* [Instructions to follow]:
Count how many lines hold "computer" in the records, and respond with that number by itself.

* [Extracted data]:
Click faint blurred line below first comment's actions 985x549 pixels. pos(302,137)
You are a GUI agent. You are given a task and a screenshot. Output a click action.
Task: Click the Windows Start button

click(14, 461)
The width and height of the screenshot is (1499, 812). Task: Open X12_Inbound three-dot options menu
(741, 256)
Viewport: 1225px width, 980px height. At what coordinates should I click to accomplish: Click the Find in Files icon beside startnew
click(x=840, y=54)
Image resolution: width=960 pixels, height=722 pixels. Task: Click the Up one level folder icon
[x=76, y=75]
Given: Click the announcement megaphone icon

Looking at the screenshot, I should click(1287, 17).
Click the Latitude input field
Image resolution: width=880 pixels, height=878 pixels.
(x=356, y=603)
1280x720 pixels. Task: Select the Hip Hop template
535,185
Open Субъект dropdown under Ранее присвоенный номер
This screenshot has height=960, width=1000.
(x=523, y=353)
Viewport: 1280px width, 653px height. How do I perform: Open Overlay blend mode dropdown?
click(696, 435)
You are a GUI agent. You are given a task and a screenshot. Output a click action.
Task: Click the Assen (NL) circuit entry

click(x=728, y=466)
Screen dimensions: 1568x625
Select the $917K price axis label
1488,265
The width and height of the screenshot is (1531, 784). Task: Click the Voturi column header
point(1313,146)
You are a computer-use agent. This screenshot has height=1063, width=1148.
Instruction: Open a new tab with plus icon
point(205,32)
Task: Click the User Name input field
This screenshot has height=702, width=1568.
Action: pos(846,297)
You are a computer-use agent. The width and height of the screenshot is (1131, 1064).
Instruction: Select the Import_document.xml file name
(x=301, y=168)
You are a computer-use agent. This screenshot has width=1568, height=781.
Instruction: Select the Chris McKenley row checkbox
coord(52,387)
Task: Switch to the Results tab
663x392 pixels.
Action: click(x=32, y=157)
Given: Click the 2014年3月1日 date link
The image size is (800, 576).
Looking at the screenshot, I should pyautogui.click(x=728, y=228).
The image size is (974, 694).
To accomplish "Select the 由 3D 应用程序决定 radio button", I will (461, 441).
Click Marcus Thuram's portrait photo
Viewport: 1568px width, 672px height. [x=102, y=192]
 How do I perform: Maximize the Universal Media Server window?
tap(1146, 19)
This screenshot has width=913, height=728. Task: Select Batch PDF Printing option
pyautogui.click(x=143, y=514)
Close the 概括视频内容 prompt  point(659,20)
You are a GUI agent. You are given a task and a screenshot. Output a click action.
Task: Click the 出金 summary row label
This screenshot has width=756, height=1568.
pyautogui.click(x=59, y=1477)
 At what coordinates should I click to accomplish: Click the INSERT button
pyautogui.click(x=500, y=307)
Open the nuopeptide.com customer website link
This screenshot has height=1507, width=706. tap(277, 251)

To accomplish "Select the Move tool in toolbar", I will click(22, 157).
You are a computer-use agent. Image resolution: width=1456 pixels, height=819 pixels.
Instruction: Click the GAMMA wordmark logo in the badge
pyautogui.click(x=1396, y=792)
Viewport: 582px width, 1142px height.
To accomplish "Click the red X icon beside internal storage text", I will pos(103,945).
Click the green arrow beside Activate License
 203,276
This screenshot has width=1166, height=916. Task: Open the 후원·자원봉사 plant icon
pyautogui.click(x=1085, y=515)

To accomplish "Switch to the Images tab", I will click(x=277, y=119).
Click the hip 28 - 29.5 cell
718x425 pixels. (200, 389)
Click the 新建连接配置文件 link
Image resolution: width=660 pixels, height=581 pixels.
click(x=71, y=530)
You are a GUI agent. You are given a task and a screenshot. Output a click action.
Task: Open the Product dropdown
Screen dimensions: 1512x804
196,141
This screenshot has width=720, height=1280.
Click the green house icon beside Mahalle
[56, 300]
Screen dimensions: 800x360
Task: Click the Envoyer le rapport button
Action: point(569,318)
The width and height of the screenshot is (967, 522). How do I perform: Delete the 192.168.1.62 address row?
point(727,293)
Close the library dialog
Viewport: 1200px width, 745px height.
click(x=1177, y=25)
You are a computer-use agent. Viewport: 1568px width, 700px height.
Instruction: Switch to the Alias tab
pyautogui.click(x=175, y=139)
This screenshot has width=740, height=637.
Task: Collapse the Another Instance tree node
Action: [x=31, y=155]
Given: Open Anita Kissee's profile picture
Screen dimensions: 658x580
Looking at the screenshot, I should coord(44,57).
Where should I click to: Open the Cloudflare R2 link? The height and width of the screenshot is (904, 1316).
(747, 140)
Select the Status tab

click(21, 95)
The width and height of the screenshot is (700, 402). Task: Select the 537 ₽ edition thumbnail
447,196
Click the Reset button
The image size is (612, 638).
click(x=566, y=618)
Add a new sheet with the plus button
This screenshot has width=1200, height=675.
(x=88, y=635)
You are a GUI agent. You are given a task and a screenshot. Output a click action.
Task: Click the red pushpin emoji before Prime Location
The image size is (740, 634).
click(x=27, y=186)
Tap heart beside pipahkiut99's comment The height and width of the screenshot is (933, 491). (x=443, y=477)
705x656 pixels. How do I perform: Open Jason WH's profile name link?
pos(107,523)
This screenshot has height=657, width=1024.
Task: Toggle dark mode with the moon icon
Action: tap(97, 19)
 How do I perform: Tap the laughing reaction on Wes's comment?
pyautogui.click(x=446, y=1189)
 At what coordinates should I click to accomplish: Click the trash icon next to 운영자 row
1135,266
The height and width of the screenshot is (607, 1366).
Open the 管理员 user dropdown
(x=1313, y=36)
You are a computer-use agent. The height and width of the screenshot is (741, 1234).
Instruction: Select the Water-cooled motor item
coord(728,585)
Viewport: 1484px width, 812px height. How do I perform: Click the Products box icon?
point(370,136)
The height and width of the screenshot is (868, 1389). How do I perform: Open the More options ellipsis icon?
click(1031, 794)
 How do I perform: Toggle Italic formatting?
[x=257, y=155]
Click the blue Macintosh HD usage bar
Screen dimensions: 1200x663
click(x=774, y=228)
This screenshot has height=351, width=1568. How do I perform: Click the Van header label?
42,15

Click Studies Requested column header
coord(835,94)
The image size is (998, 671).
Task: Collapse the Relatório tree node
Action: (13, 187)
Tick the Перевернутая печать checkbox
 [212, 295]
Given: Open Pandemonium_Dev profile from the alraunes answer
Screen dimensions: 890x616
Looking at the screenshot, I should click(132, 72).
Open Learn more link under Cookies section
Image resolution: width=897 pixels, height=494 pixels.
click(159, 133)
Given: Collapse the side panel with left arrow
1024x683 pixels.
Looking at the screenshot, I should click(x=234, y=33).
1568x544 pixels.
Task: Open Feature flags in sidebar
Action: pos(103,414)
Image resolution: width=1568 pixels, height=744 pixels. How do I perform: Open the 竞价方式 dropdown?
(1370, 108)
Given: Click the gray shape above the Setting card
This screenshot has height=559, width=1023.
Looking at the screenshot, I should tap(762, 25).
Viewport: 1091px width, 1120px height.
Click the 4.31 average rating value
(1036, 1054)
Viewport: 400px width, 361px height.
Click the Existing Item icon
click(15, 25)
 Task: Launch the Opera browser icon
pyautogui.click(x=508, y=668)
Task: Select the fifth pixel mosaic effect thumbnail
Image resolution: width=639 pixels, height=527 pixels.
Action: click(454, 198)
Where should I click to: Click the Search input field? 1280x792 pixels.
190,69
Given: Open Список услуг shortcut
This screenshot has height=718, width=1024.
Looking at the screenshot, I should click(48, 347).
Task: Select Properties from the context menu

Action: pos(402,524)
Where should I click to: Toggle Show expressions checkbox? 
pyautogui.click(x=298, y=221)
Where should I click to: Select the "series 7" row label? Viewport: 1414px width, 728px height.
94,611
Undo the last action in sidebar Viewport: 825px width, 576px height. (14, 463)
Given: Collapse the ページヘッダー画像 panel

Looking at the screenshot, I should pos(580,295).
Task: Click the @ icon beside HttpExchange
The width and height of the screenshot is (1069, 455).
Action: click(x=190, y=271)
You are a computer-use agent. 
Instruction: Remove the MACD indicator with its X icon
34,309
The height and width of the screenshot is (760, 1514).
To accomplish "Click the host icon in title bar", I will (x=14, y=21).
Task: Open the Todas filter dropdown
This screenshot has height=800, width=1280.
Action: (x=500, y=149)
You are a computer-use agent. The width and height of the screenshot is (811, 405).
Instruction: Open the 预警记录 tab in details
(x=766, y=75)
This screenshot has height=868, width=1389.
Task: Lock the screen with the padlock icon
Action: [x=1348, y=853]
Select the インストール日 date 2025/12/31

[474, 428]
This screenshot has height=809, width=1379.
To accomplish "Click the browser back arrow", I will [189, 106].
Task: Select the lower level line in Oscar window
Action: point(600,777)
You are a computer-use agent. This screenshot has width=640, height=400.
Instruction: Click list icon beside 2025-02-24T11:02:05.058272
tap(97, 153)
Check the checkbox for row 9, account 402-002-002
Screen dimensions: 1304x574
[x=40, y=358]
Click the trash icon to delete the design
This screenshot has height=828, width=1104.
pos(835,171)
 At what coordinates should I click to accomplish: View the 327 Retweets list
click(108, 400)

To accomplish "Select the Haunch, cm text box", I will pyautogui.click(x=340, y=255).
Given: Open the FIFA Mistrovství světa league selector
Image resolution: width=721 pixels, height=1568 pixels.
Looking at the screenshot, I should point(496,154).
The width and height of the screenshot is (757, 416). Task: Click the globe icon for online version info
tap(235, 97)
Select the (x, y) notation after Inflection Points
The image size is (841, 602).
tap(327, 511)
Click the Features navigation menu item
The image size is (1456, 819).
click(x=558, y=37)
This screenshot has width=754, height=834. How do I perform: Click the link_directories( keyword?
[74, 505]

* [Exercise solution]:
9